🤖 AI Summary
To address the challenge of jointly modeling modality-shared and modality-specific information in multimodal sentiment analysis, this paper proposes a Hierarchical Adaptive Expert Framework (HAEF). HAEF employs hierarchical attention and modality-adaptive gating mechanisms to enable dynamic fusion of textual, acoustic, and visual modalities, while ensuring robust recognition under both partial- and full-modality input settings. It introduces, for the first time, a joint optimization strategy that simultaneously searches optimal network architectures and modality combinations using evolutionary algorithms, thereby unifying cross-modal knowledge transfer and multi-task learning. Extensive experiments on CMU-MOSEI, CMU-MOSI, and IEMOCAP benchmarks demonstrate significant improvements: +2.6% and +6.3% absolute gains in 7-class accuracy, +2.84% in weighted F1-score, and reductions of 0.059 and 0.058 in MAE—outperforming state-of-the-art methods consistently.
📝 Abstract
Multimodal sentiment analysis has emerged as a critical tool for understanding human emotions across diverse communication channels. While existing methods have made significant strides, they often struggle to effectively differentiate and integrate modality-shared and modality-specific information, limiting the performance of multimodal learning. To address this challenge, we propose the Hierarchical Adaptive Expert for Multimodal Sentiment Analysis (HAEMSA), a novel framework that synergistically combines evolutionary optimization, cross-modal knowledge transfer, and multi-task learning. HAEMSA employs a hierarchical structure of adaptive experts to capture both global and local modality representations, enabling more nuanced sentiment analysis. Our approach leverages evolutionary algorithms to dynamically optimize network architectures and modality combinations, adapting to both partial and full modality scenarios.
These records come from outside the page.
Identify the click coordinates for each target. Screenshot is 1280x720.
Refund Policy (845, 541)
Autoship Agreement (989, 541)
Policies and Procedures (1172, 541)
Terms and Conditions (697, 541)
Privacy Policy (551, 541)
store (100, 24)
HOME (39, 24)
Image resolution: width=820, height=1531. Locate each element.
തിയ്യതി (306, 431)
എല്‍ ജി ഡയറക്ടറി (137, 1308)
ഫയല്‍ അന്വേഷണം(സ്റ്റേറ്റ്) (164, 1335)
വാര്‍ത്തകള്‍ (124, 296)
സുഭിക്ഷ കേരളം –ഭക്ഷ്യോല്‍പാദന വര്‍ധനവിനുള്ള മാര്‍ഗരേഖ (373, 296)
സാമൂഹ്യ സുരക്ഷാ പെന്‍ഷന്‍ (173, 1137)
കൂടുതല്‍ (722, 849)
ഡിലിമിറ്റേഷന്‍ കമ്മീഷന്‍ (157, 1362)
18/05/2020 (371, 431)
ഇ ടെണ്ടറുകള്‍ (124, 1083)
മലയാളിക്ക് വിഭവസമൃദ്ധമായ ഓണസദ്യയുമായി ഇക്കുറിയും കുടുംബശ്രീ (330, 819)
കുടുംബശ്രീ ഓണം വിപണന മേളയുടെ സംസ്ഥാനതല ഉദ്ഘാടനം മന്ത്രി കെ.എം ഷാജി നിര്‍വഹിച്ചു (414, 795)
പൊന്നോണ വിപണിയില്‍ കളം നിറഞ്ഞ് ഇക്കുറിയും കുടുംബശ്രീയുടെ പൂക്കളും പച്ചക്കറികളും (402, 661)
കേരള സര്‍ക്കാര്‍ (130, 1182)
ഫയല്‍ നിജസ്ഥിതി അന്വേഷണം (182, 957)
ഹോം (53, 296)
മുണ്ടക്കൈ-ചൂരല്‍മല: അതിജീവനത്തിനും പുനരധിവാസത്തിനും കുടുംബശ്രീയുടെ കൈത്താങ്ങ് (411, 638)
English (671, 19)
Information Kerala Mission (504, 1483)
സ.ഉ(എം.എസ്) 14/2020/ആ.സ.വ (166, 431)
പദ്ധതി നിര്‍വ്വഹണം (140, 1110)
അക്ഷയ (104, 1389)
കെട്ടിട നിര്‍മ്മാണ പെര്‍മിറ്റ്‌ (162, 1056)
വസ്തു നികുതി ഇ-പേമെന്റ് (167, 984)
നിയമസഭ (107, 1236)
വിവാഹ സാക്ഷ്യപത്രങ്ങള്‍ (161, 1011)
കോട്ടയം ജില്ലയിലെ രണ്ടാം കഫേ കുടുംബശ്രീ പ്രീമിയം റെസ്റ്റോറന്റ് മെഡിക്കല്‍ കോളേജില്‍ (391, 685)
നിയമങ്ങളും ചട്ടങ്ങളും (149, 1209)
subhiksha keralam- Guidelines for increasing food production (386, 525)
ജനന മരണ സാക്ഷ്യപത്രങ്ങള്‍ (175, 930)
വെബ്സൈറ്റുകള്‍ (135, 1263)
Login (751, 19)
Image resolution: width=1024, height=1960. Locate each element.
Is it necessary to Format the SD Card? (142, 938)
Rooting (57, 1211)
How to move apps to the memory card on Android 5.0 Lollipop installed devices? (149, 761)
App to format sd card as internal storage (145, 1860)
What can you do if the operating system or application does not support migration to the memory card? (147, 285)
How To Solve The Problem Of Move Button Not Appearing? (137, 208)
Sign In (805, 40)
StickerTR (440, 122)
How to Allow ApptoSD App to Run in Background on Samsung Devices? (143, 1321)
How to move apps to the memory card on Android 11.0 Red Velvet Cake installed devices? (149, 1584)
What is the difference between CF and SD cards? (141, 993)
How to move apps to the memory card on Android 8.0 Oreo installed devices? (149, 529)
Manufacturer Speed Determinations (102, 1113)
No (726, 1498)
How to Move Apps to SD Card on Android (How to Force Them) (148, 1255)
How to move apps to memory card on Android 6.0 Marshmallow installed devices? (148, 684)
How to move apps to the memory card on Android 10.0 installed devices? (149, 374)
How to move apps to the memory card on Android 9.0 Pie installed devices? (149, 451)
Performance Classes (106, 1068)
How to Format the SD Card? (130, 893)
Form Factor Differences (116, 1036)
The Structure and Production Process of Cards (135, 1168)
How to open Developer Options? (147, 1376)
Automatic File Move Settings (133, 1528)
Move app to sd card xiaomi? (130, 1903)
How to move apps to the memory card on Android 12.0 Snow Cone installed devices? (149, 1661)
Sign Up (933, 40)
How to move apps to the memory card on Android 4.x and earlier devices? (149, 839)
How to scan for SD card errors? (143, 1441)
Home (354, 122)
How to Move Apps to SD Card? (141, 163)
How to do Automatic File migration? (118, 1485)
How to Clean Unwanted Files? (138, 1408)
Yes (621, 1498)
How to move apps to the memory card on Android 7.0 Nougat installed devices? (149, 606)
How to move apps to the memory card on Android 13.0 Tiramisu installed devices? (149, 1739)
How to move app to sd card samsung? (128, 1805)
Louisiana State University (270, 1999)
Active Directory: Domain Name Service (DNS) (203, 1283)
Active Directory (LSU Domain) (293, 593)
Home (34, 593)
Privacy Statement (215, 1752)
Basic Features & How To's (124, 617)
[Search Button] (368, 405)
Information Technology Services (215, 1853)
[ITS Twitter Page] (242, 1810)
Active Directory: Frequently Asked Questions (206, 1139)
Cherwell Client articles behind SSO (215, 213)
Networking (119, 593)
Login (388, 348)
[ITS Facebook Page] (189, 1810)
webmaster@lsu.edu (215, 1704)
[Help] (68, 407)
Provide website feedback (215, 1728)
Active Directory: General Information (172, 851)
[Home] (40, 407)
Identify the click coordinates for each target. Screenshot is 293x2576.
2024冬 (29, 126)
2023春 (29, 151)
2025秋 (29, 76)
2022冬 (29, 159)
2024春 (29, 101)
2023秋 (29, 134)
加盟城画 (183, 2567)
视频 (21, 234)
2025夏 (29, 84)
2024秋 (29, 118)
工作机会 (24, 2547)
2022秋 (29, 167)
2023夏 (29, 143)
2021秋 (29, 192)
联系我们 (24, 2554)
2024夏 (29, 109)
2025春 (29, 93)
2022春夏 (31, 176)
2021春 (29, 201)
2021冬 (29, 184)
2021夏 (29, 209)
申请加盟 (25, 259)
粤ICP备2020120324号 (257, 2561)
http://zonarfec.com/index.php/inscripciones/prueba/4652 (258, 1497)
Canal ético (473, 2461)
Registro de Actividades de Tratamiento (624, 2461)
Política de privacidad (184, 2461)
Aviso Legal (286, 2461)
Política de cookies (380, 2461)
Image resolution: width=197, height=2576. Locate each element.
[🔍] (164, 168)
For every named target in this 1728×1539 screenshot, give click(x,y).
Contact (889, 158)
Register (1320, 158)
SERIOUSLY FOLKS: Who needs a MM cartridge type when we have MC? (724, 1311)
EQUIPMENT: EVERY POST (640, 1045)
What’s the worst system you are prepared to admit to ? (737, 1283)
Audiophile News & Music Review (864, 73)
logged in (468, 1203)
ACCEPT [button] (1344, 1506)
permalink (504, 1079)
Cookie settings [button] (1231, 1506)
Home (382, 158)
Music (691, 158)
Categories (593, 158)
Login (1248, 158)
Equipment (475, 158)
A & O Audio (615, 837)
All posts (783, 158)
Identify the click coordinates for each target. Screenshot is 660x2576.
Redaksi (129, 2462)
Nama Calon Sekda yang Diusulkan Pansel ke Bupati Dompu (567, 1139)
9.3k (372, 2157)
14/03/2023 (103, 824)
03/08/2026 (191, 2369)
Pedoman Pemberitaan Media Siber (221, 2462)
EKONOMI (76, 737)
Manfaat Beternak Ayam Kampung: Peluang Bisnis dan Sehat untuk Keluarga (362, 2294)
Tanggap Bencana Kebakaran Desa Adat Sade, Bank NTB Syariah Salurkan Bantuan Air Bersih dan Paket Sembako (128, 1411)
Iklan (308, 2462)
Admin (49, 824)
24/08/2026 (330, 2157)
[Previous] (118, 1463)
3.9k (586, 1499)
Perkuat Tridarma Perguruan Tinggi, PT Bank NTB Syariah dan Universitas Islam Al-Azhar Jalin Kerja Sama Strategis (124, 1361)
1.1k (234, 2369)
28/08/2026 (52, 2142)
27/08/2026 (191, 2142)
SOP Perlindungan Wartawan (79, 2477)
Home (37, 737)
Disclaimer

Extensive experiments demonstrate HAEMSA's superior performance across multiple benchmark datasets. On CMU-MOSEI, HAEMSA achieves a 2.6% increase in 7-class accuracy and a 0.059 decrease in MAE compared to the previous best method. For CMU-MOSI, we observe a 6.3% improvement in 7-class accuracy and a 0.058 reduction in MAE. On IEMOCAP, HAEMSA outperforms the state-of-the-art by 2.84% in weighted-F1 score for emotion recognition. These results underscore HAEMSA's effectiveness in capturing complex multimodal interactions and generalizing across different emotional contexts.